Tuesday, January 02, 2007

Christmas Eve Sermon -- "Our Dear Lord Baby Jesus"

Preached by the Rev. Lowell E. Grisham, Rector
St. Paul's Episcopal Church, Fayetteville, Arkansas
December 24, 2004

In the rather tacky, slapstick comedy movie Talladega Nights, comedian Will Ferrell plays a NASCAR driver named Ricky Bobby. Some of you know I love NASCAR. It's part of my Sunday afternoon ritual. So I had to see the movie.

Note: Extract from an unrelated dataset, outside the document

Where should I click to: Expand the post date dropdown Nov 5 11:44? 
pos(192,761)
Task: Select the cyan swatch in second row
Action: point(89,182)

There is a scene where Ricky Bobby is saying the blessing at the family dinner table. He starts the prayer with the invocation, "Dear Lord Baby Jesus." And after he has given thanks for all the fast food on the table and offered thanks for everyone gathered there, he continues, "Dear Lord Baby Jesus, we also thank you for my wife's father, Chip. We hope you can use your Baby-Jesus powers to heal him and his horrible leg." As he warms up for his next intercession, continuing, "Dear Tiny Infant Jesus..." his wife interrupts him saying, "Ah sweetie. Jesus did grow up. You don't always have to call him Baby. It's a bit odd and off-putting to pray to a baby." "Well, look," says Ricky Bobby, "I like the Christmas-Jesus best, and I'm saying grace. When you say grace, you can say it to grownup Jesus, or teenaged Jesus, or bearded Jesus, or whoever you want." So Ricky Bobby continues his prayer, "Dear Tiny Jesus, in your golden fleece diapers with your tiny little balled up fist..." and the whole table launches into an argument about what kind of Jesus is the right kind of Jesus.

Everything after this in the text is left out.